| REQUIREMENT |
Render every line of the listing below as a JSON list of strings, one string per line, with blank lines omitted. Exclude the pictures from your answer.

[Item position entries]
= = = = = = =
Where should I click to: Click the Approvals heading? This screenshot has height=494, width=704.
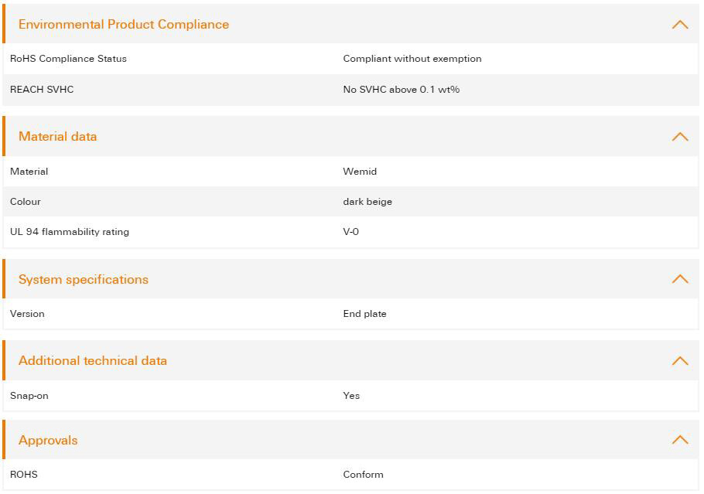pos(48,441)
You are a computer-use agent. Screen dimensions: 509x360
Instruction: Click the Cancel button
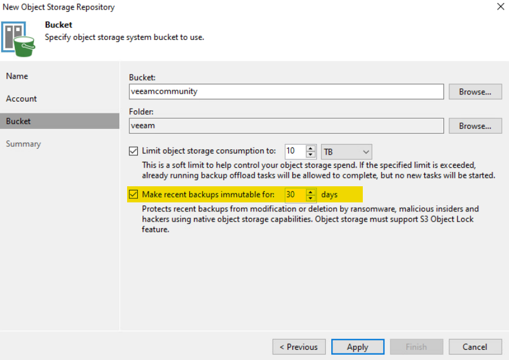coord(475,347)
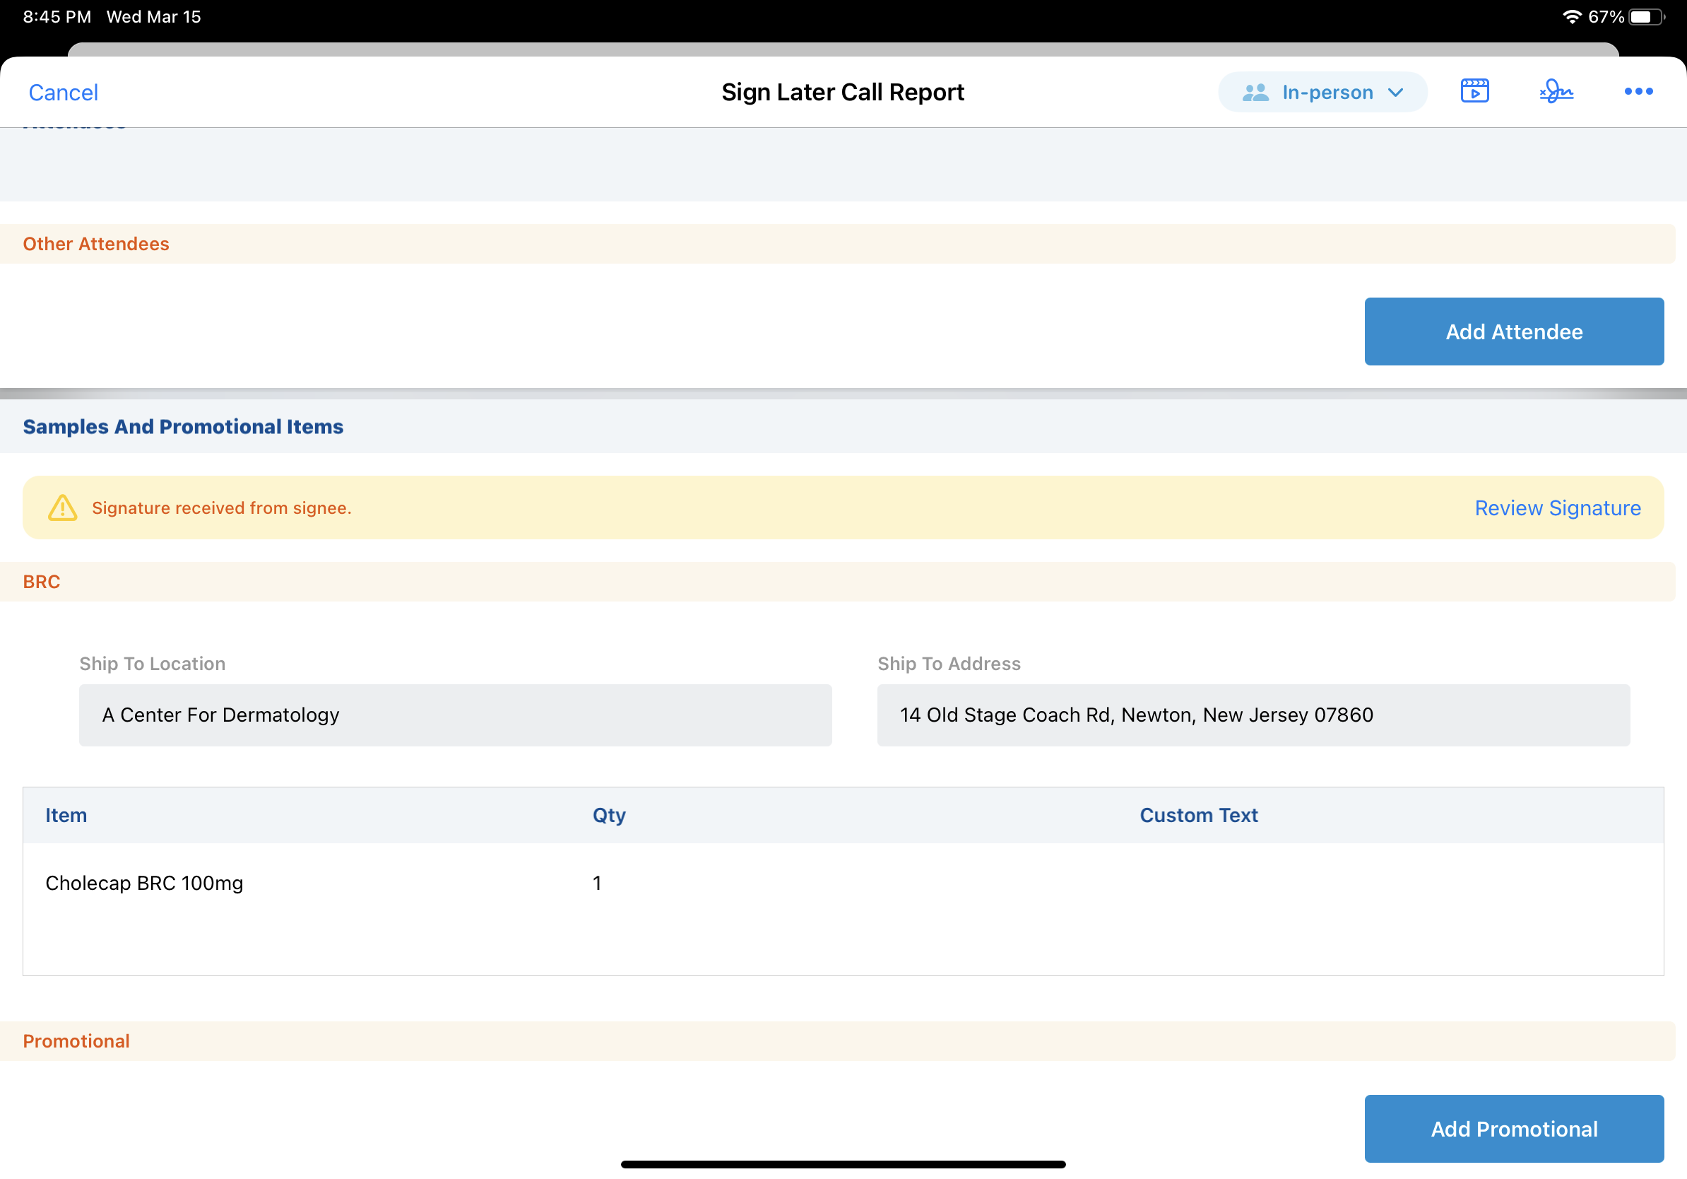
= = = = = = =
| PROBLEM SOLUTION |
[
  "Where should I click to: Click the Approvals heading? This screenshot has height=494, width=704.",
  "pos(48,441)",
  "You are a computer-use agent. Screen dimensions: 509x360",
  "Instruction: Click the Cancel button",
  "coord(475,347)"
]